In 1990, I began the first new human research with psychedelic, or hallucinogenic, drugs in the United States in over 20 years. These studies investigated the effects of N,N-dimethyltryptamine, or DMT, an extremely short-acting and powerful psychedelic. During the project’s five years, I administered approximately 400 doses of DMT to 60 human volunteers. This research took place at the University of New Mexico’s School of Medicine in Albuquerque, where I was a tenured Associate Professor of Psychiatry.
I was drawn to DMT because of its presence in all of our bodies. Perhaps excessive DMT production, coming from the mysterious pineal gland, was involved in naturally occurring “psychedelic” states. These states might include birth, death and near-death, psychosis, and mystical experiences. Only later, while the study was well under way, did I also begin considering DMT’s role in the “alien abduction” experience.
The DMT project was founded on cutting-edge brain science, especially the psychopharmacology of serotonin. However, my own background powerfully affected how we prepared people for, and supervised, their drug sessions. One of these was a decade-long relationship with a Zen Buddhist training monastery.
“DMT: The Spirit Molecule” reviews what we know about psychedelic drugs in general, and DMT in particular. It then traces the DMT research project from its earliest intimations through a maze of committees and review boards to its actual performance.
Our research subjects were healthy volunteers.

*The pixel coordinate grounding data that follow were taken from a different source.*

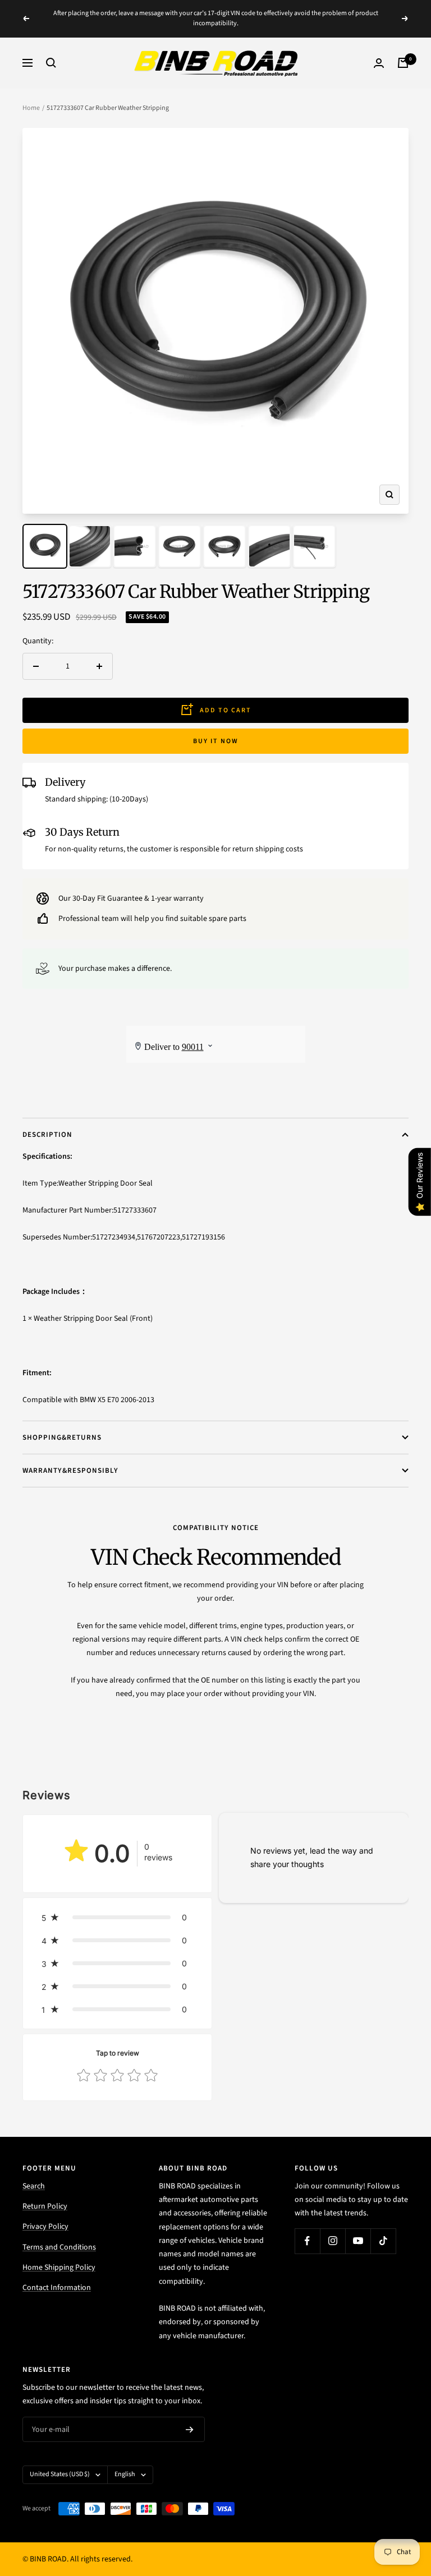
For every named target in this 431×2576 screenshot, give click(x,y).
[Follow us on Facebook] (307, 2241)
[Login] (379, 63)
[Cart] (403, 63)
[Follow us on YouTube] (357, 2241)
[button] (117, 1917)
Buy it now (216, 741)
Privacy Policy (45, 2226)
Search (33, 2186)
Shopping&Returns (62, 1437)
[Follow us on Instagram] (332, 2241)
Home (31, 108)
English (124, 2474)
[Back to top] (384, 2499)
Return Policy (44, 2206)
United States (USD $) (60, 2474)
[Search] (51, 63)
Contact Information (56, 2287)
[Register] (190, 2429)
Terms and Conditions (59, 2247)
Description (47, 1135)
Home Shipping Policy (58, 2267)
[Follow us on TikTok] (383, 2241)
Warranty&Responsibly (70, 1471)
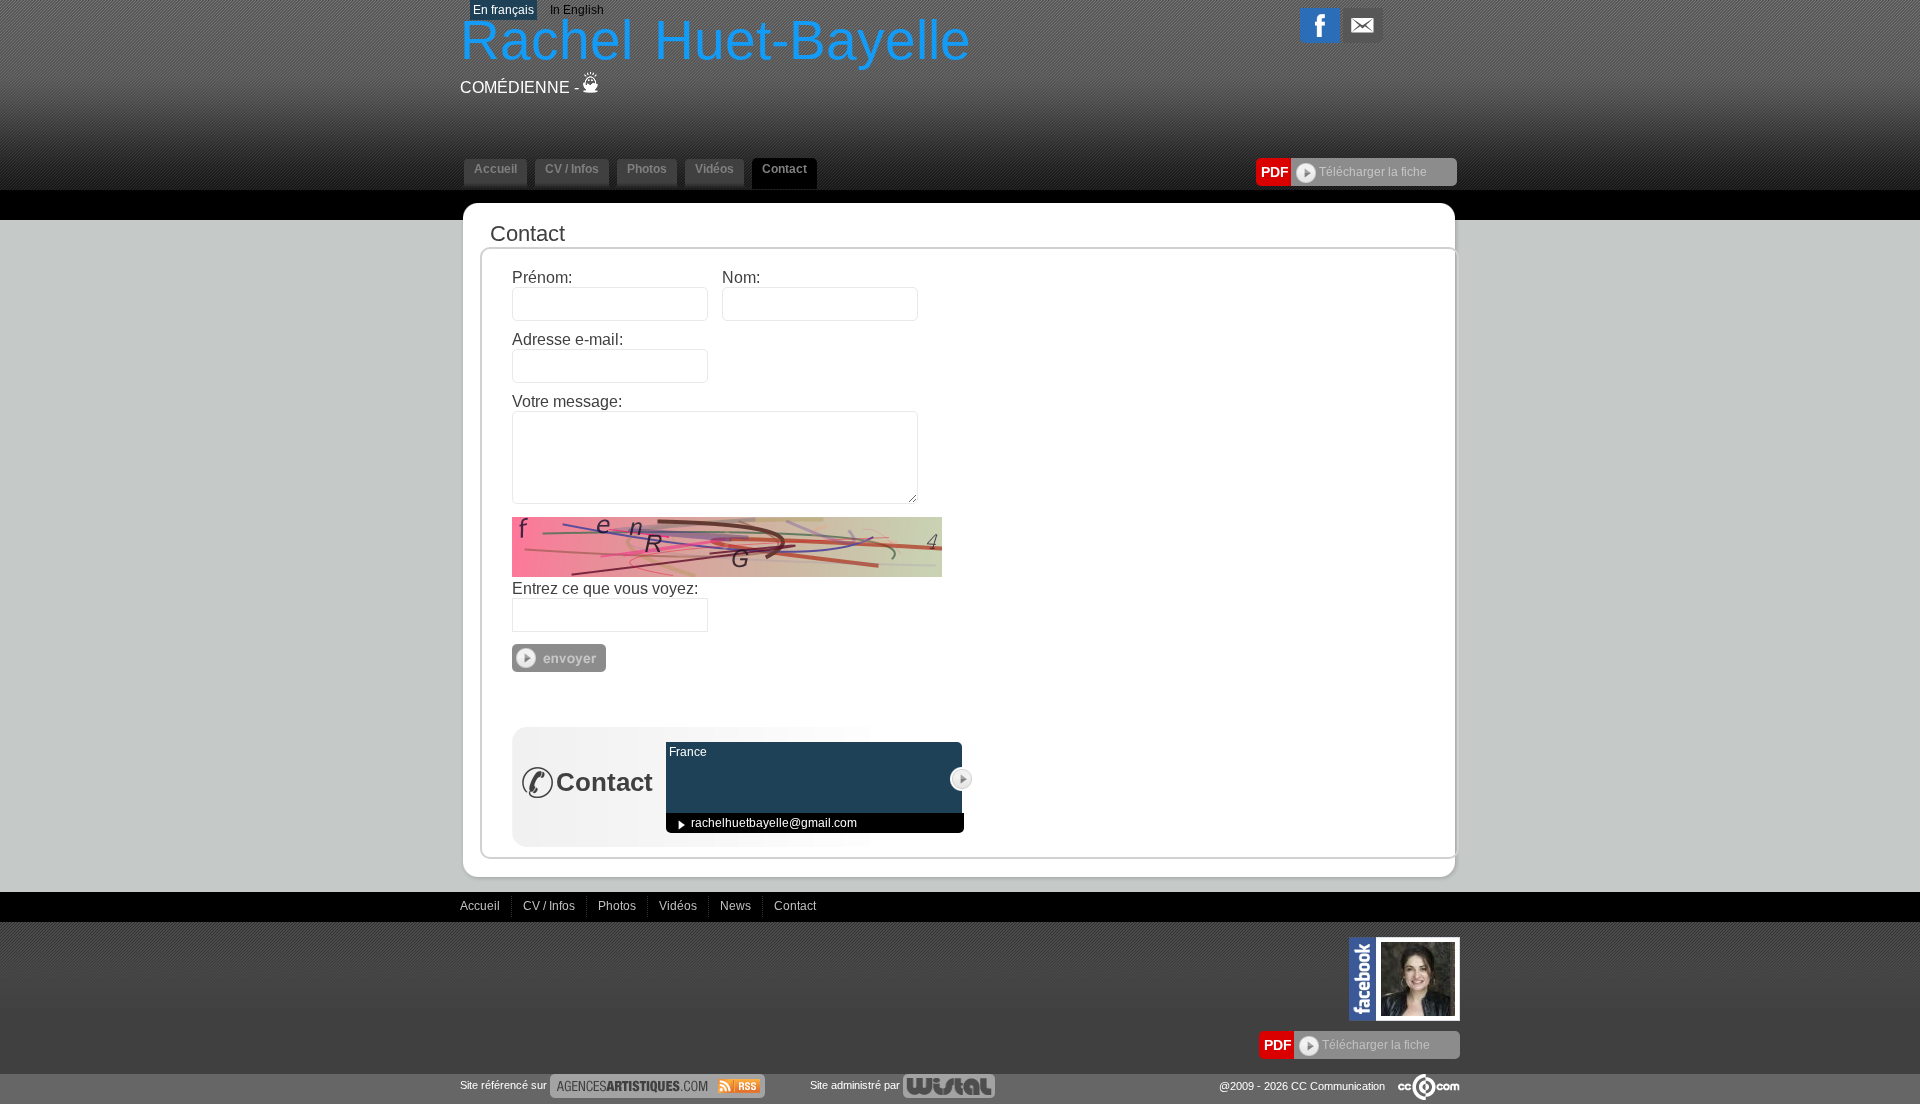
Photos (618, 906)
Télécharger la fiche (1371, 172)
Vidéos (679, 906)
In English (577, 10)
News (737, 906)
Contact (795, 906)
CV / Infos (550, 906)
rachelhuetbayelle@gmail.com (774, 823)
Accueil (481, 906)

The studies were not intended to be therapeutic, although all of us believed in the potentially beneficial properties of psychedelic drugs. The project generated a wealth of biological and psychological data, much of which I have already published in the scientific literature. On the other hand, I have written nearly nothing about the volunteers’ stories. I hope these many excerpts from over 1000 pages of my bedside notes provide a sense of the remarkable emotional, psychological, and spiritual effects of this chemical.
Problems inside and outside of the research environment led to the end of these studies in 1995. Despite the difficulties we encountered, I am optimistic about the possible benefits of the controlled use of these drugs. Based upon what we learned in the New Mexico research, I offer a wide-ranging vision for DMT’s role in our lives, and conclude by proposing a research agenda and optimal setting for future work with DMT and related drugs.
The late Willis Harman possessed one of the most discerning minds to apply himself to the field of psychedelic research. Earlier in his career, Willis had published the first and only scientific study using psychedelics to enhance the creative process. When I met him 30 years later in 1994, he was President of the Institute of Noetic Sciences, an organization founded by the sixth man to walk on the moon, Edgar Mitchell. Mitchell’s mystical experience, stimulated by viewing the Earth on his return home, inspired him to study phenomena outside the range of traditional science, which, nevertheless, might yield to a broader application of the scientific method.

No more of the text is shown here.